→ **Work instructions**
Show every line in the records below that contains the word "will".
═══
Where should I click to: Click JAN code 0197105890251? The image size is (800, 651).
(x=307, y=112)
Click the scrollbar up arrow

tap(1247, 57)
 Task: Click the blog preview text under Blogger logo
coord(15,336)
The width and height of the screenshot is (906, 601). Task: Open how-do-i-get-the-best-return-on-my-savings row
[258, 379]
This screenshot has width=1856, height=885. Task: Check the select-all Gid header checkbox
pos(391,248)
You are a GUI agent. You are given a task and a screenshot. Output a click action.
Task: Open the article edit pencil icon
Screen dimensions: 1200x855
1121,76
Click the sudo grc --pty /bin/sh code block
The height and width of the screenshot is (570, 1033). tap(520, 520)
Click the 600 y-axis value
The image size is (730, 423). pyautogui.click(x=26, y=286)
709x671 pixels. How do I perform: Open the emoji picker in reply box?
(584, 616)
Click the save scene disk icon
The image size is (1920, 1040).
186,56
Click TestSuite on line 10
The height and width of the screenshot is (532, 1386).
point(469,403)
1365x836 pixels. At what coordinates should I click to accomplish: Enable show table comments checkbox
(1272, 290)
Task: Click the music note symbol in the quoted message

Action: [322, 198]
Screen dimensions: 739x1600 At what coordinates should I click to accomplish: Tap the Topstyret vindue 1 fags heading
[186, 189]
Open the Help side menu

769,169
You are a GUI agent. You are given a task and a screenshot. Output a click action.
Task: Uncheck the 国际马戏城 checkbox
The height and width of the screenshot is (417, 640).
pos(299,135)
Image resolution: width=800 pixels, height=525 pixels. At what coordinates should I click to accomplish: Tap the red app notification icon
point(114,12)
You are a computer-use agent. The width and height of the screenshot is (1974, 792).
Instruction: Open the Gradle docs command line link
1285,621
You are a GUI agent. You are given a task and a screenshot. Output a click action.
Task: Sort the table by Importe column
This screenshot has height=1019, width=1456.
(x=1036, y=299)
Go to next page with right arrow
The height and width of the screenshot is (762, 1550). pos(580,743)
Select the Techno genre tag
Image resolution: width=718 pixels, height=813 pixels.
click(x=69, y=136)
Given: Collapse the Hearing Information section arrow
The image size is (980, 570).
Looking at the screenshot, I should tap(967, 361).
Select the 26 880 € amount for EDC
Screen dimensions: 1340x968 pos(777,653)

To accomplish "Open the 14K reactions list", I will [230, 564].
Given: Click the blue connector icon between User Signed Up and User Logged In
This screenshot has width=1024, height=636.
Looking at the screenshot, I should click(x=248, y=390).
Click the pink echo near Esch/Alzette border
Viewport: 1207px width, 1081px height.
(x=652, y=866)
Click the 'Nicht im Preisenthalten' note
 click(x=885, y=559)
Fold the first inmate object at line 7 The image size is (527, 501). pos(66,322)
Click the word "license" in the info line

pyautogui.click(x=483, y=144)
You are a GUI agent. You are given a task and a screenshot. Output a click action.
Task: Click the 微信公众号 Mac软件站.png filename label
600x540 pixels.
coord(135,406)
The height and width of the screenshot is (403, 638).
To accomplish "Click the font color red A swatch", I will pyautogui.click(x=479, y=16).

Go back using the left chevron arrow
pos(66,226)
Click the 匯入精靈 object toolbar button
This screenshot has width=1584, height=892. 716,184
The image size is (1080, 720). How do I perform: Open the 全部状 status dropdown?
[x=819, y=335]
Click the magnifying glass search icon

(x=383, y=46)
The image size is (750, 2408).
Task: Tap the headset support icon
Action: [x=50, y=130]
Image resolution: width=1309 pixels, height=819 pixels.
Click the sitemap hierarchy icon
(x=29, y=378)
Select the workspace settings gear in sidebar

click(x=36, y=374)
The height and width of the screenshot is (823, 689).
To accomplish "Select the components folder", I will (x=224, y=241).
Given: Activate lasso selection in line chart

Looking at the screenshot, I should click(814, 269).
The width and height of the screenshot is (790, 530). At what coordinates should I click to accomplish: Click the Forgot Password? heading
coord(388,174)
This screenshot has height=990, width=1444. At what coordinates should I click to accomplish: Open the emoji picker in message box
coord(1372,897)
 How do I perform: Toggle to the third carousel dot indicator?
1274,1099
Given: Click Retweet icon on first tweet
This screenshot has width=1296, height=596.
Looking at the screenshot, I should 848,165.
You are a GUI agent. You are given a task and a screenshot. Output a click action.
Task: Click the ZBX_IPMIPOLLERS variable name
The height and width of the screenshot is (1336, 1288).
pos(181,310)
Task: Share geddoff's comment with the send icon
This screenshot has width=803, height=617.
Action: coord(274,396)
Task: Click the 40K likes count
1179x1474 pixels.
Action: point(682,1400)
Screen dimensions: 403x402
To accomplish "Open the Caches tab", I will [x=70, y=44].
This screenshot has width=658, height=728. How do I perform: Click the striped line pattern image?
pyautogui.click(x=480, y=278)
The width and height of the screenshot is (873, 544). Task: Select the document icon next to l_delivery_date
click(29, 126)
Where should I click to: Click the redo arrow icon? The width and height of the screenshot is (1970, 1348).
═══
→ **Response below**
To accomplish "Open the 14K reactions list", I will [230, 564].
To accomplish "Click the font color red A swatch", I will pyautogui.click(x=479, y=16).
To accomplish "Select the components folder", I will (x=224, y=241).
To accomplish "Open the Caches tab", I will [x=70, y=44].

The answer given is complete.